**Problem**
Skip every picture. Print each line from the one containing "Given: Expand the" through the end of the records below, word for word.

**Extracted information**
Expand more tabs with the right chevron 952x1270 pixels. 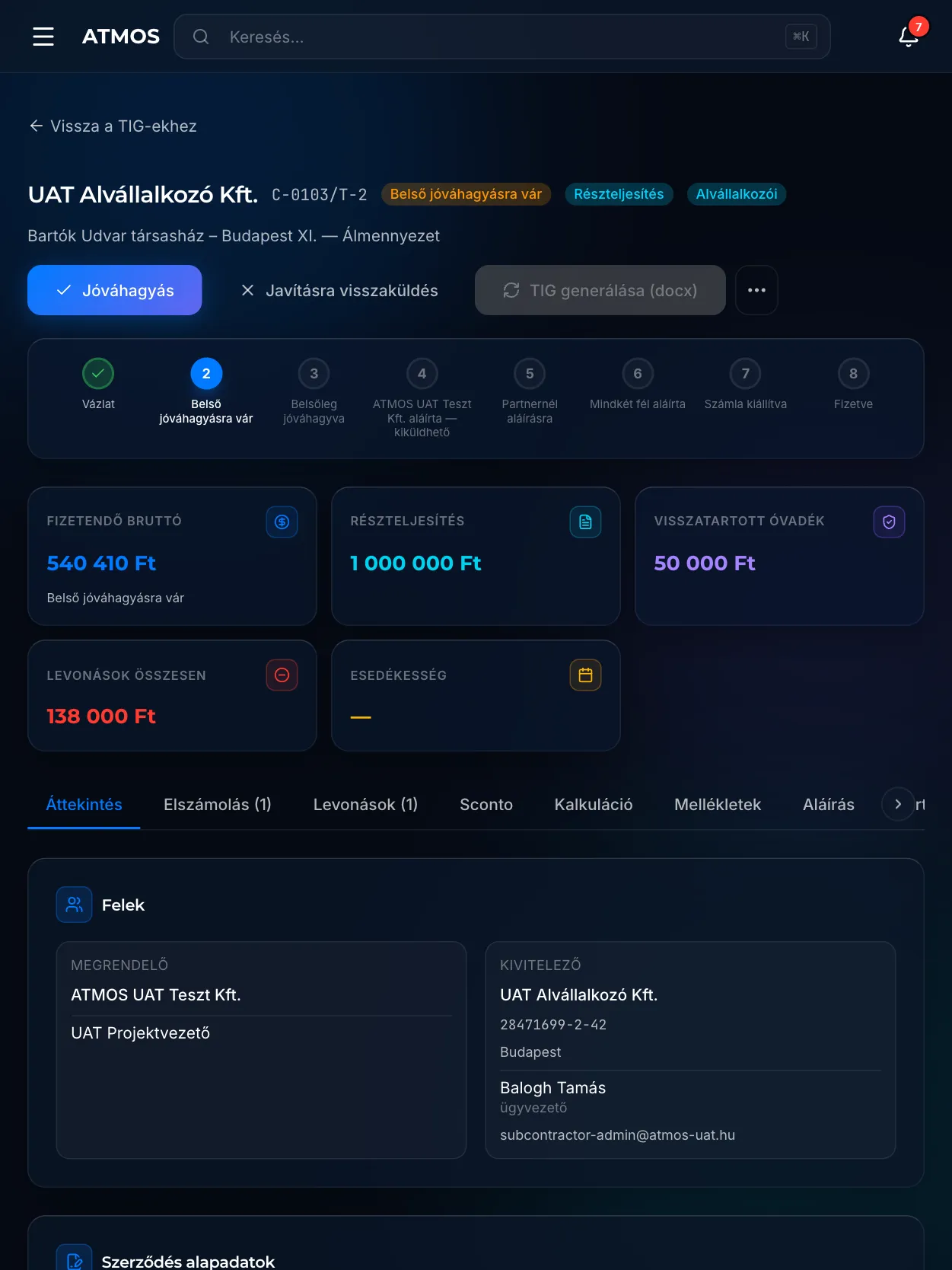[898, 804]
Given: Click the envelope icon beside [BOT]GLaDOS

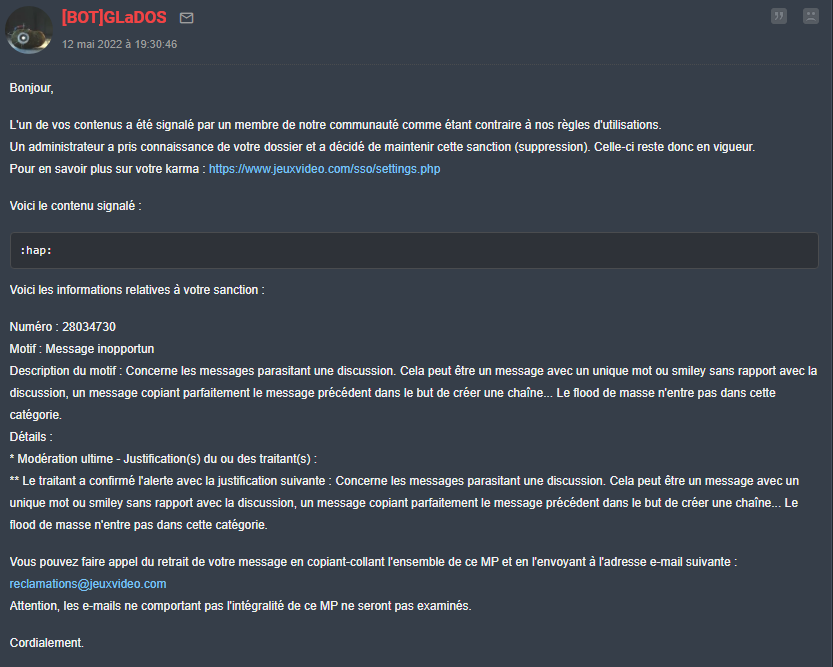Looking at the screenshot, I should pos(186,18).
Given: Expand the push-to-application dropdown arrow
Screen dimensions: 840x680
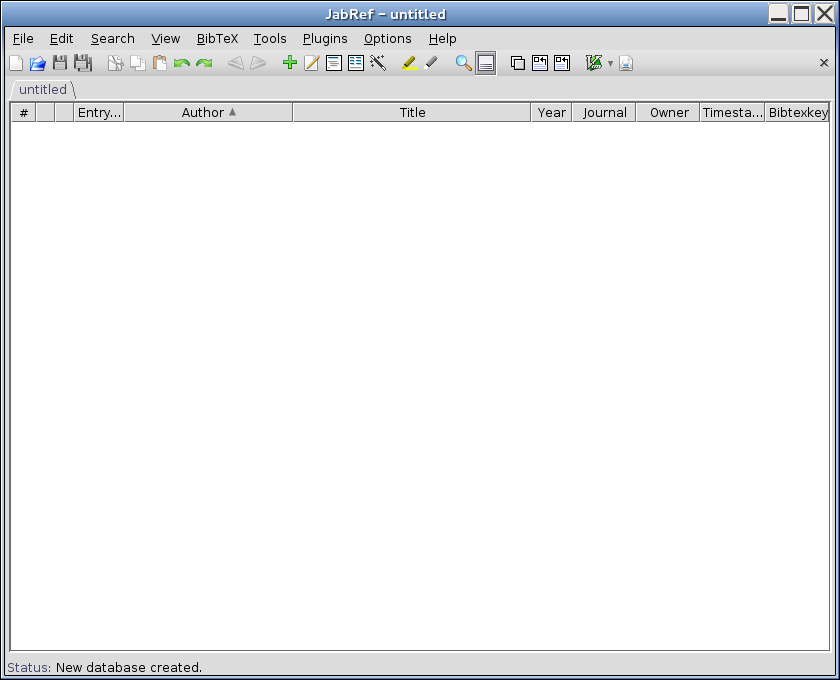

**Task answer**
Given: Expand the push-to-application dropdown arrow
Screen dimensions: 840x680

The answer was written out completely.